Deathrey:
Roughness is not something that you author once and for all. It is context-dependent.
PBR shading is correct enough. But it is only correct within a given fragment. When you are setting roughness of the surface, it represents microsurface data, that you cannot otherwise input with a normal. With landscape, one fragment can equally be 1 millimeter when surface is close, and 10 meters, when viewing vista. So when you author your roughness, it remains valid only as long as your macrosurface(geometry/normals) does not bleed into microsurface level(single fragment). Which is exactly what happens with landscape(In fact any granular surfaces) and it is also one of the dominant reasons, why sci-fi setting instantly looks gorgeous, but any natural surfaces, such as wood or rock, tend to give you white specular sheen. You need to account for all details you have averaged out while lodding down(includes both geometry normals and normal maps) and add them to roughness. There are ways to deal with it, such as normal variance from mipchain to roughness, but that imposes quite a bit of complications.
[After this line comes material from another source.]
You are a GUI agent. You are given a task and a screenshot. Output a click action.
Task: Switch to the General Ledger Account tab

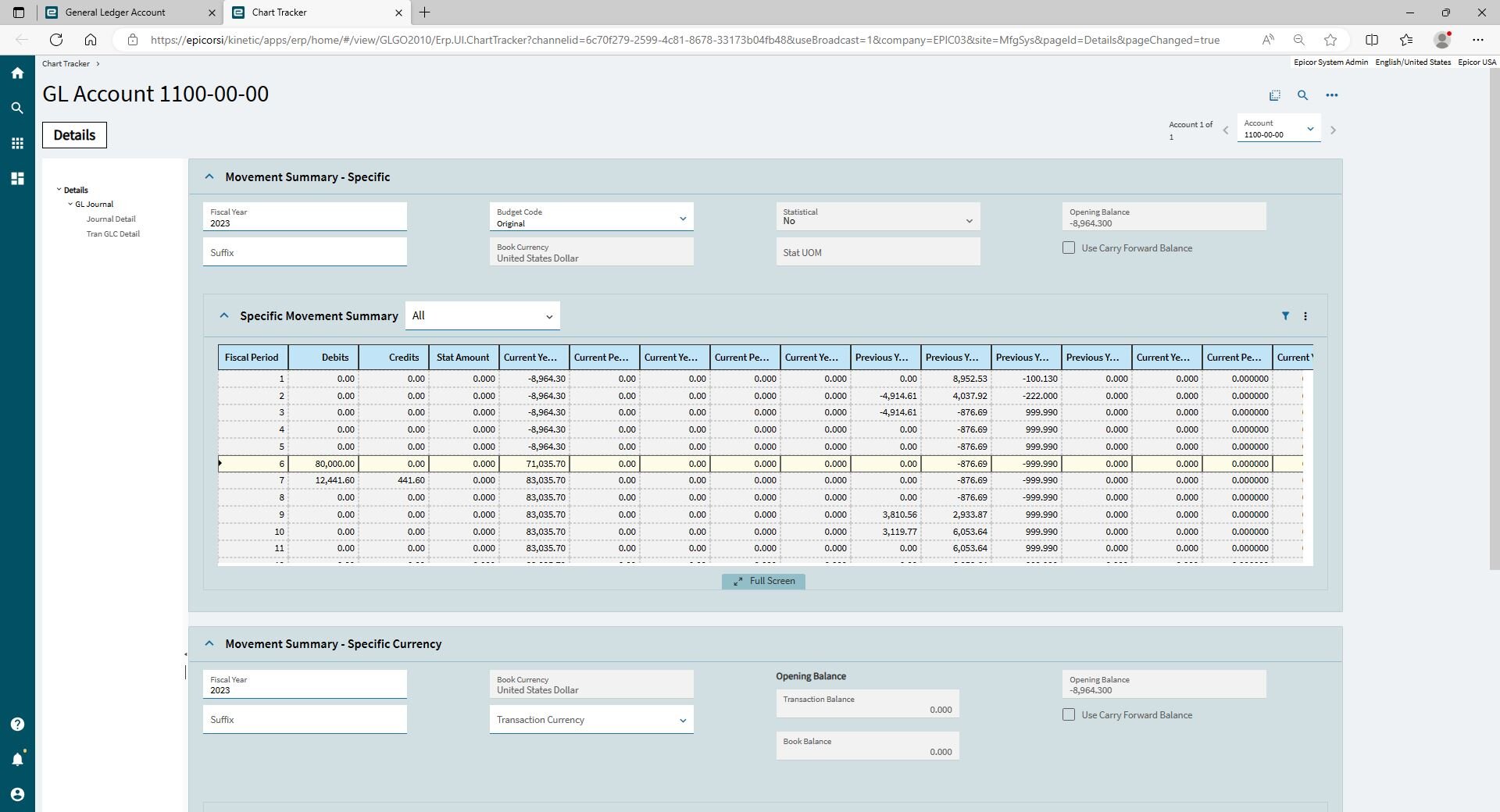tap(115, 12)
The most simple and efficient is artistic approach to adjust roughness with distance(screen size? and/or angle?) by some fancy function.
TLDR: Increase roughness with distance-angle.
Hello,
My example is with roughness set to 1 as mentioned above, so there’s really no artistic control there since maximum roughness is already not enough which is why workarounds mostly involve reducing specular (which is wrong).